§ Problem to solve
Below are the records. Reproduce exactly the lines from the one containing "Screen dimensions: 1568x698" through the final line, and omit any pictures.
[[ Recorded information open ]]
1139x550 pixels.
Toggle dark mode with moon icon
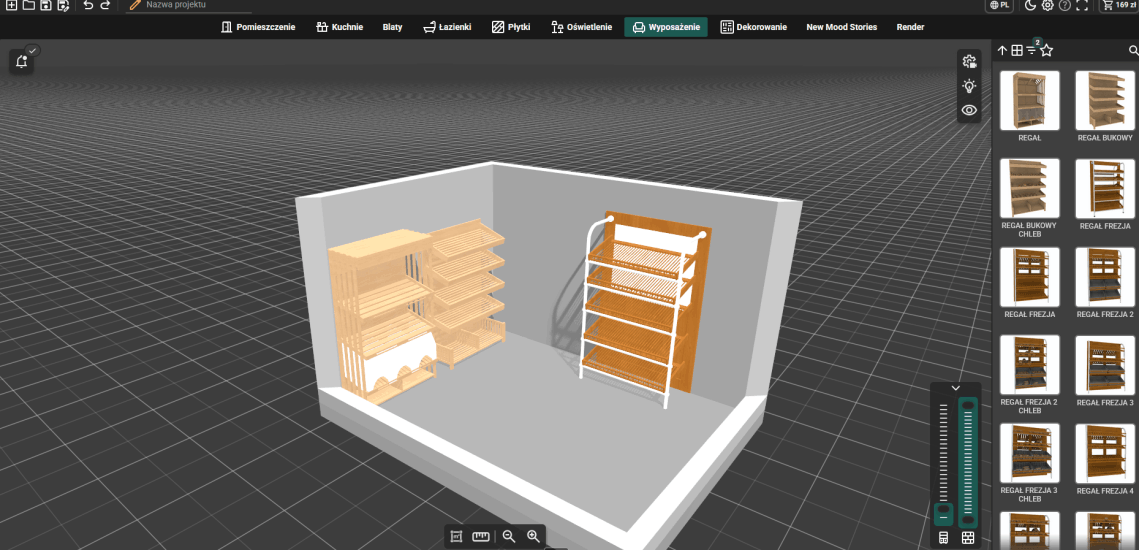[x=1030, y=6]
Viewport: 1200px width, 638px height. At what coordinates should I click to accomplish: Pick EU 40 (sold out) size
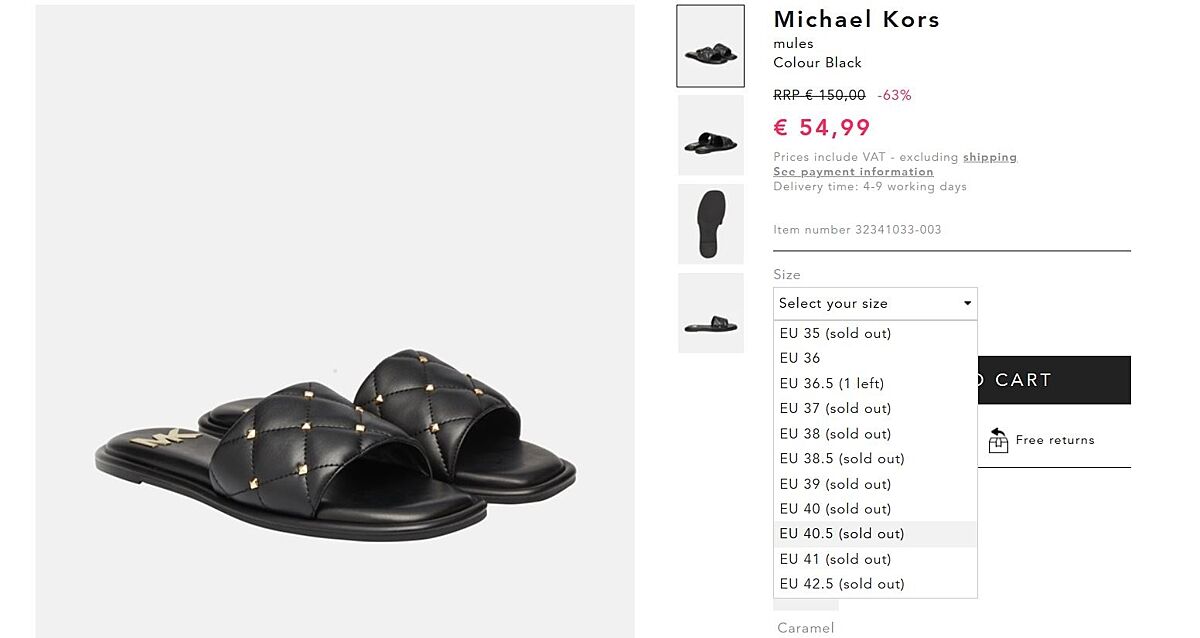[835, 508]
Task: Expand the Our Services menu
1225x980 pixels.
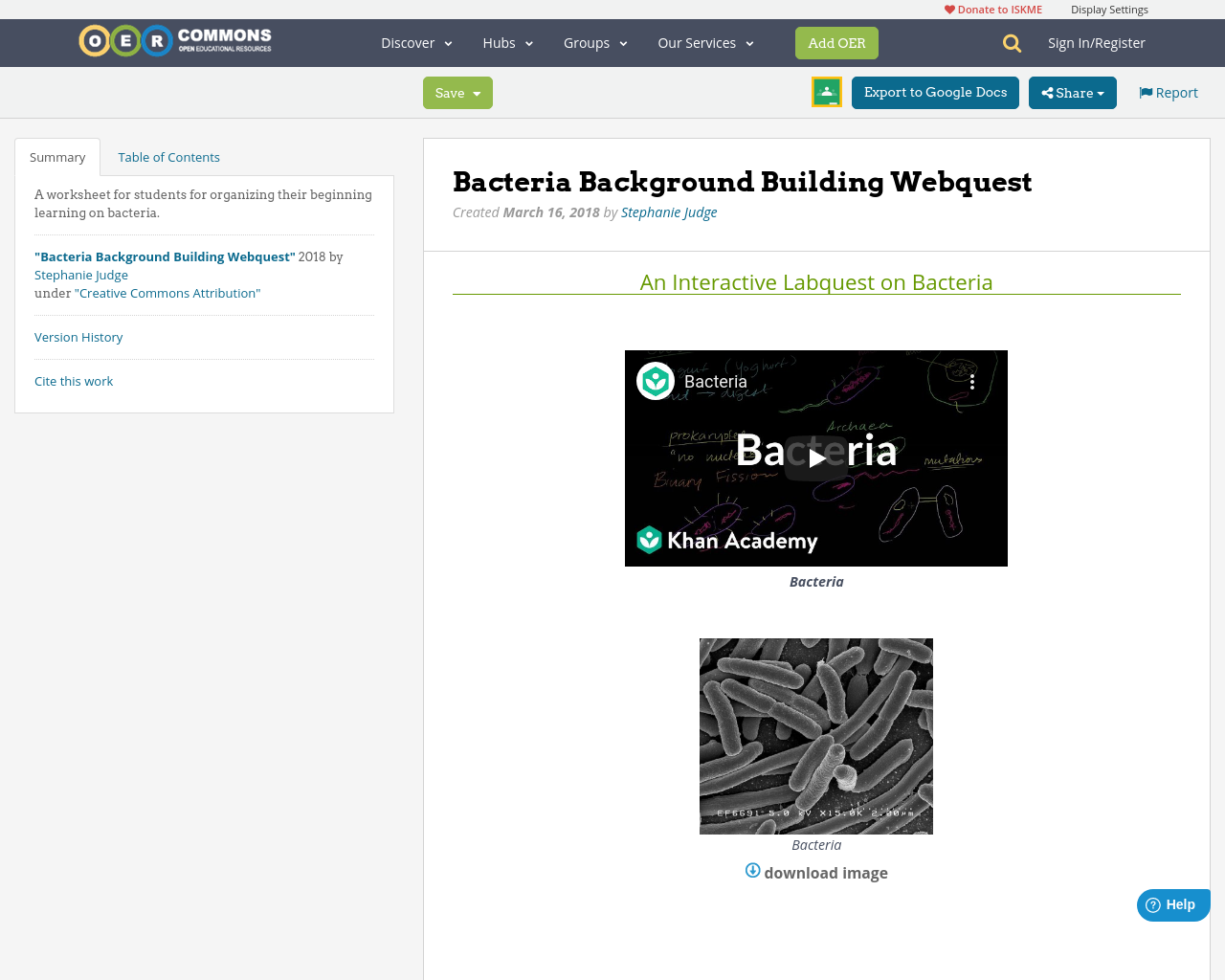Action: point(705,42)
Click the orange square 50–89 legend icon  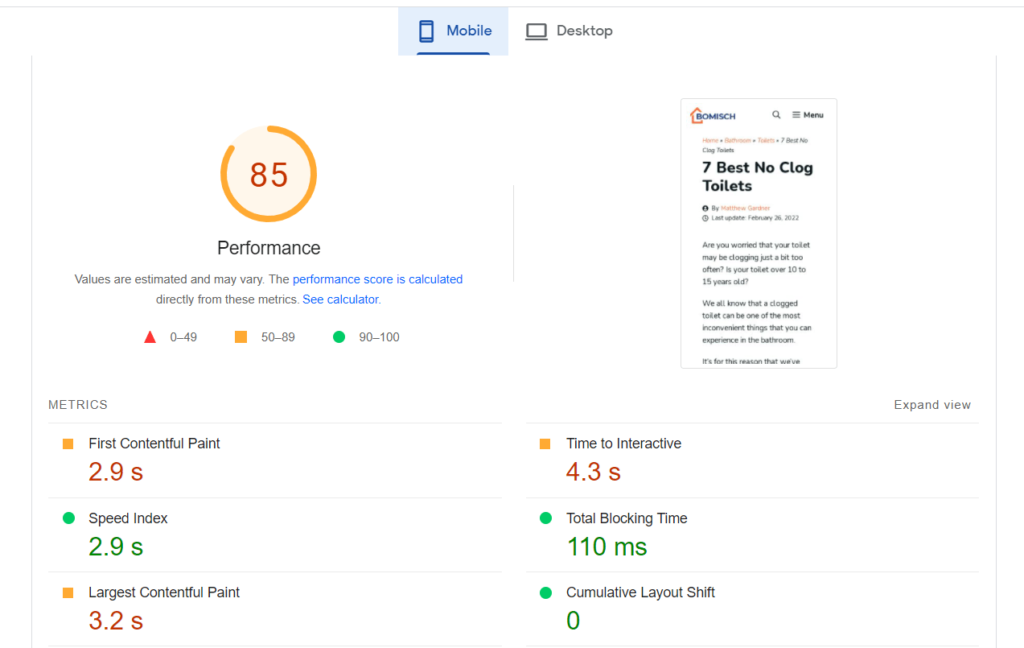click(241, 337)
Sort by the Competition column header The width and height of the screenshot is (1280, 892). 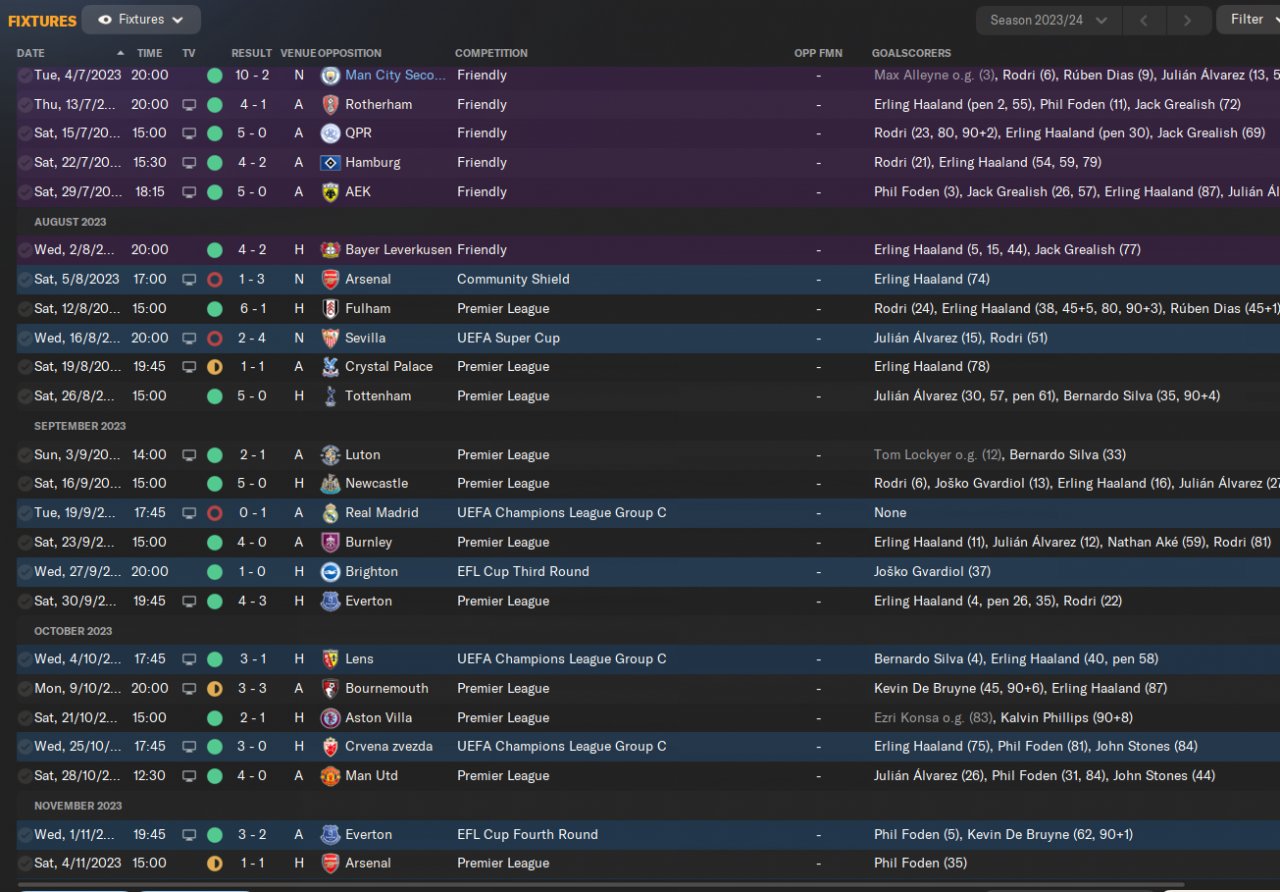[491, 53]
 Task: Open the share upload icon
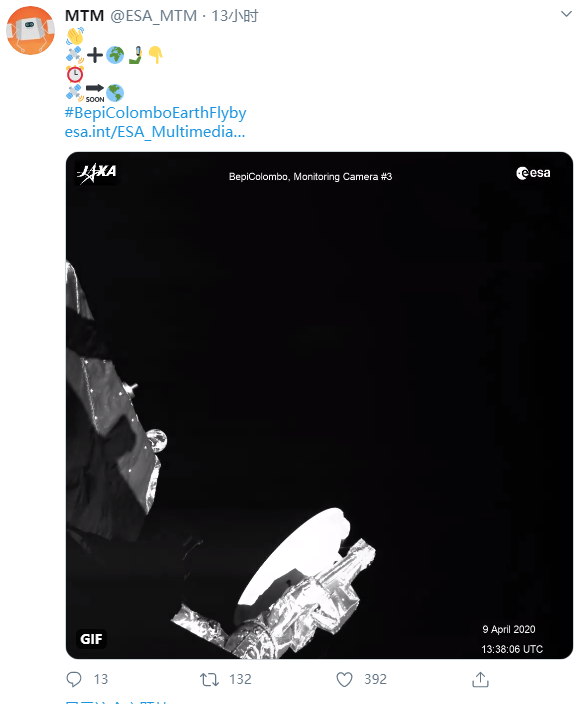tap(480, 679)
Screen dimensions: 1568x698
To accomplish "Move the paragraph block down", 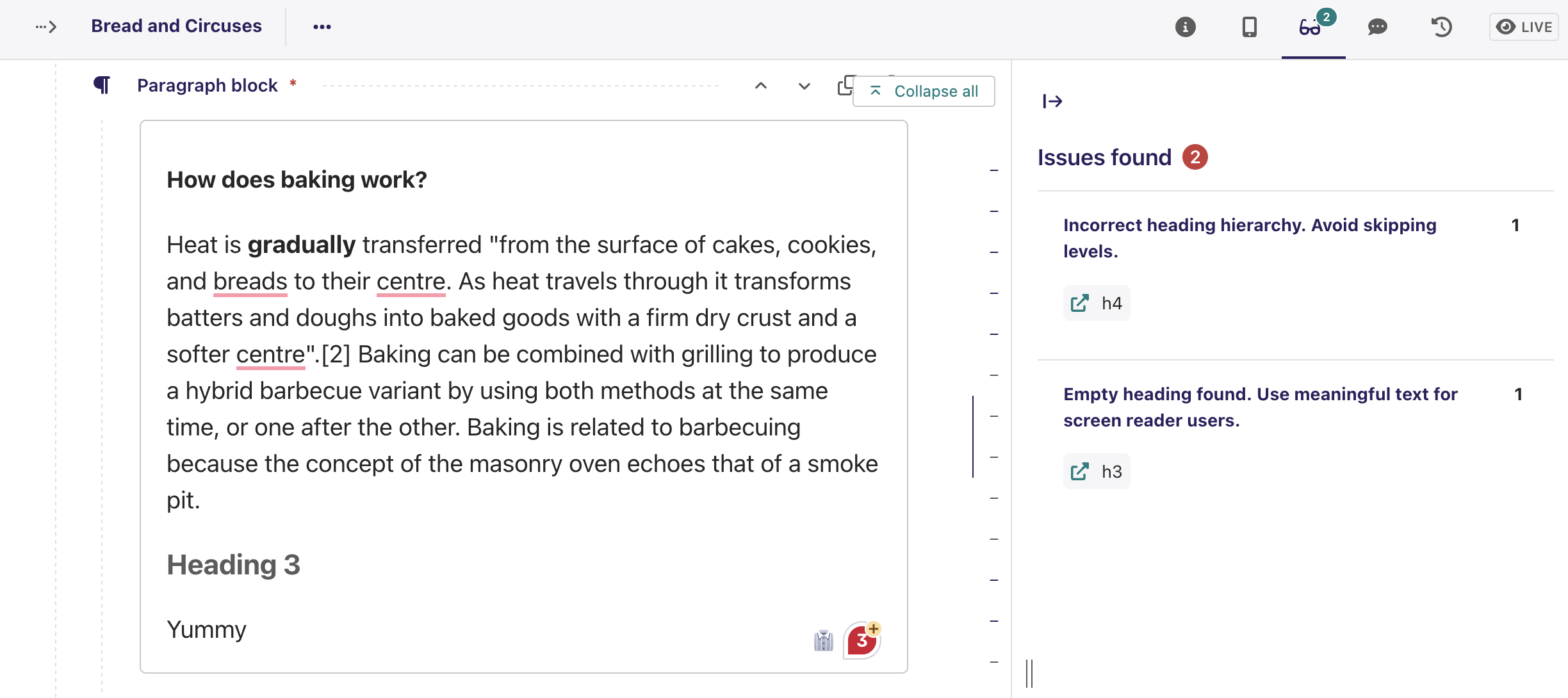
[[ Recorded information closed ]]
§ Answer for the task
Screen dimensions: 1568x698
To accomplish "Move the paragraph block down", 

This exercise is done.